You’d think that experienced developers who have made arguably one of the best games ever would have thought about that possibility and done something to keep you on those steps where the twin Tree Sentinels could get to you in a fair fight. But you know what? FromSoftware did think about it, and they undoubtably approve of such innovative problem-solving to overcome a challenge.

That giant Rune Bear can’t climb a cliff to hit me in Caelid as I rain down spell after spell until it’s dead? Tough. Git gud, Rune Bear. It’s not like I can do this to every single one of you, so I’m sure as hell going to do it when I can. If developers didn’t want you to climb up cliffs to lay waste to overpowered enemies, they wouldn’t let you go on the cliffs above enemies.

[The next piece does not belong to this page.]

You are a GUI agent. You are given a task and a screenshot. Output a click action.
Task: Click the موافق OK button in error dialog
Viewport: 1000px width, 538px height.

Elden Ring cheats. You owe it nothing.

A Putrid Tree Spirit attacking a player through a wall in Elden Ring.

Wow, that’s a mighty big and deadly appendage Mr. Putrid Tree Spirit is able to swing clear through the wall.  (Image credit: FromSoftware)

Anyone who has tried to swing a large sword in a narrow hallway knows that you’re in for a world of hurt from that giant rat in front of you.

As your claymore bounces harmlessly off the wall, that puny little rat and the one behind you take bites out of you and wouldn’t you know it, do just enough damage that your SL100 character goes down like you were a SL10 character fresh out the grave.

You know who doesn’t have that problem? Pretty much any enemy in Elden Ring. We’ve all seen a Putrid Tree Spirit swing a claw right through the wall’s geometry to take off 60% of your HP in one hit – if it doesn’t kill you outright. 

FromSoftware clearly knows how to program actor hit animations to interact with the level geometry. Yet one of those freaky Abductor Virgins in Volcano Manor can send their little scythe shots right through a cliff face or wall ledge and kill you even though physics should still work in the Lands Between. Unfortunately, it only really works for you. Everything else gets to live in its own personal singularity where matter is too abstract to be an obstruction.

Do we call this cheating? Sometimes we do, in especially egregious cases, but we mostly just accept that in addition to being overpowered from the get-go, our enemies will also get all the borderline calls from the ref in their favor. The deck is always stacked against the player in these kinds of games, so any advantage you can gain helps bring things closer to parity, though never completely. 

Consider it justice if you’d like, but unless you are outright hacking a game, using cheat codes, or taking advantage of an obvious bug (knocking an enemy off a cliff and knocking an enemy through the floor geometry are two very different things, for example), nothing is off-limits in a Soulsborne game. 

You can tie one hand behind your back and say never-shall-you-ever use a magic spell on an enemy that can’t reach you, but you better believe that if the roles were reversed, that enemy would be merciless in its assault. As Tarnished in the Lands Between, we are at war with the world because the world is at war with us. There’s no shame in recognizing that and being as ruthless in kind.